Quote: Tim Walker @ July 19 2009, 9:41 PM BST

there's been a myriad of ways writers write over the years and I have read a few who have discarded form and grammar and syntax with a wild abandon in order to try and break the constraints of what they see as literary conservatism with an almost reactionist edge to it and have pursued a more nihilistic approach to the possibilities of how words can be formed into what we might still appreciate as the novel or as poetry bringing a level of stream of consciousness writing which to be fair is often simply an excuse for the vast amounts of alcohol and pharmaceuticals they prefer to ingest and this leads them to produce manuscripts which technically are perfectly readable and yes perhaps to some even evoke some new level of immediacy which they insist connects the writer with the reader in a more profound relationship however this can lead to vastly inflated and frankly nonsensical content where the writer might perhaps feel the right to deviate from their subject and form say by tim going to write in the third person as he is doing now or listing an irrelevant desciption of the minutiae of their actions he said as he typed blankly staring at the electronic keyboard the sound of trite pop hypocrisy blaring from the nearby radio and the sound of the raindrops behind him as though they were polite fingers tapping on the window panes asking for entry and they can therefore lose their readers completely there is perhaps too much snobbery in the correct way to present a text but one has to wonder what is so very wrong with telling a story or stating ones case with simple consideration for the reader after all style is never a substitute for content and the novel or the poem or prose work has developed form and structure for a reason hasn't it not that you'd ever get james f**king joyce to agree with this the drunken old sod going on about his poo and prostitutes all the bloody way through his dull and prosaic day not even stopping for a f**king full stop finnegans wake finnegans wank more like...

, or ;

I've been writing for about 13 years on and off.

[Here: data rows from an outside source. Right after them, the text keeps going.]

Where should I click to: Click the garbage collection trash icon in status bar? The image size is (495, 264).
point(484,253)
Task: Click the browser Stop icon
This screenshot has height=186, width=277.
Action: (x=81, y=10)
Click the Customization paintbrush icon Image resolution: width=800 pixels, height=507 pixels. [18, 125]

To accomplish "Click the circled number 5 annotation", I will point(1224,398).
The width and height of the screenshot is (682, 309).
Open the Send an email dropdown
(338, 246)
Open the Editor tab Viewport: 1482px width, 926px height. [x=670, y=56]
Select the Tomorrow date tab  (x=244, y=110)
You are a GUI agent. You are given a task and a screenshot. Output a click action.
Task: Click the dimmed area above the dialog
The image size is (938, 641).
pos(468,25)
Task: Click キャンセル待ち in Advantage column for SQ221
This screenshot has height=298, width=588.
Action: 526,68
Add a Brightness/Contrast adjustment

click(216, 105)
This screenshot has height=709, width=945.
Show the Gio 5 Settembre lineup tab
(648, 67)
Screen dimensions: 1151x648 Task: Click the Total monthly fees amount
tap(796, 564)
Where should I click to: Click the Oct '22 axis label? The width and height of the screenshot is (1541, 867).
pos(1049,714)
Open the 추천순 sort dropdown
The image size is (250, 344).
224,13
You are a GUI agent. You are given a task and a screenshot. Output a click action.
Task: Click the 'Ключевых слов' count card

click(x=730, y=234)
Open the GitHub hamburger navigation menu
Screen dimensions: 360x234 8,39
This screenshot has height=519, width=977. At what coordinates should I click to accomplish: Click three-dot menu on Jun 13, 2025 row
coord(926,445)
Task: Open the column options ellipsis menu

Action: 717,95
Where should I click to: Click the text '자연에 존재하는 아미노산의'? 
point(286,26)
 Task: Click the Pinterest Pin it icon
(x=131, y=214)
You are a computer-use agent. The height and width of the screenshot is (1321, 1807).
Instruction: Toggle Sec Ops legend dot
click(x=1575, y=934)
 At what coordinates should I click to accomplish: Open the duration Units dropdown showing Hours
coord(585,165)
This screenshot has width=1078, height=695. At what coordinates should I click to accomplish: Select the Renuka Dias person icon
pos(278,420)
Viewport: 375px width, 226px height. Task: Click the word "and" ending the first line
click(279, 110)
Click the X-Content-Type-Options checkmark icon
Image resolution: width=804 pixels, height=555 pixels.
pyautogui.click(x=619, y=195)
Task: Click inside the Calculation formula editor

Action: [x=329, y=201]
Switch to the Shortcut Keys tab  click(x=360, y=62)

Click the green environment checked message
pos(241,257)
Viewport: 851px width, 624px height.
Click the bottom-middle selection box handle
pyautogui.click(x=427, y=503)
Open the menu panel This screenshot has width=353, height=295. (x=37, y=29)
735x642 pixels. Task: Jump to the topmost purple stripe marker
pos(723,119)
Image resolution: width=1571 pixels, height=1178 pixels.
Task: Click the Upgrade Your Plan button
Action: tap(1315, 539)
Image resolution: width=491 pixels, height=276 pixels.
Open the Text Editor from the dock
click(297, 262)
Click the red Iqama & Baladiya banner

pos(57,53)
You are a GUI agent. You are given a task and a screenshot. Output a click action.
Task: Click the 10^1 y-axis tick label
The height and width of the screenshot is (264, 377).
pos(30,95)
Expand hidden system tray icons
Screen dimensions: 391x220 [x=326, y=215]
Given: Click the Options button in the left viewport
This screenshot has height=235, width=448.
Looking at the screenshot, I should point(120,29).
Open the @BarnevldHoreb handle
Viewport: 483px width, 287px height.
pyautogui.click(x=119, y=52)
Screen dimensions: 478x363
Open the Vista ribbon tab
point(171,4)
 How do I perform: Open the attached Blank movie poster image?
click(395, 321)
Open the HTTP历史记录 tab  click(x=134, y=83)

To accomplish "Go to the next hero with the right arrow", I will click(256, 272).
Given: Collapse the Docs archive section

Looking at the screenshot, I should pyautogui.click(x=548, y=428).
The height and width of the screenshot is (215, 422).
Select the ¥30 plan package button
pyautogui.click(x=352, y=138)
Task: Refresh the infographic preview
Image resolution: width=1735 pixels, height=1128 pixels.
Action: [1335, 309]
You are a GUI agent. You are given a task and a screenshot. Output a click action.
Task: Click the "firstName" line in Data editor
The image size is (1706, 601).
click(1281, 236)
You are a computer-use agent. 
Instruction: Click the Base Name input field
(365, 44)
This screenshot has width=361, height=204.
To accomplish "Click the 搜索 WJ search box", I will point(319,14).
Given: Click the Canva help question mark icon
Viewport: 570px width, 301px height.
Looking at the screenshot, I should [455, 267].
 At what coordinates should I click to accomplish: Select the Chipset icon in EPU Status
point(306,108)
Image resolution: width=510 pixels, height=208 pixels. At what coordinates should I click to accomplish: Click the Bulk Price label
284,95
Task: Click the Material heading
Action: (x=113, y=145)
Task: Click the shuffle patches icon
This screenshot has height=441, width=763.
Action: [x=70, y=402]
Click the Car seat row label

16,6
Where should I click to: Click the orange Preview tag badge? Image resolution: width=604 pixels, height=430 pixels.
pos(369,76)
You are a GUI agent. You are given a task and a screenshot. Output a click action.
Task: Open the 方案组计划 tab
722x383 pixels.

I started going into journalism, I got a competition credit from 'The Daily Record' at college and went downhill from there. I decided to get into Screenwriting because I like it more (no writing about cats up trees etc); you can write about things you are interested in (there is no call for crime journalists in newspapers these days, it's all celebrity shite) and believe it or not the chances for getting paid in screenwriting are a lot better and the payoffs are also better. If you don't have a relative in the journo business it's the toughest industry in the world. If you write a great script then people are going to want to hire you.

I have yet to be paid for a freelance story, and you also get criticism for being a PR guy if you're a freelancer (sometimes that's an attempt to steal your story). I think sometimes the reason no paper will pay freelancers money for stories are because they don't originate from the paper (But if you get an exclusive of a celebrity with their pants down you may get paid a few hundred quid).

So now I'm off to do my MA in Screenwriting and I'm enjoying it more than journalism. I used to have dreams of being some sort of Hunter S Thomson character, but with no magazine to make myself legitimate that's not likely. However I am a fan of movies and sitcoms and I love writing scripts; this is every bit just as good.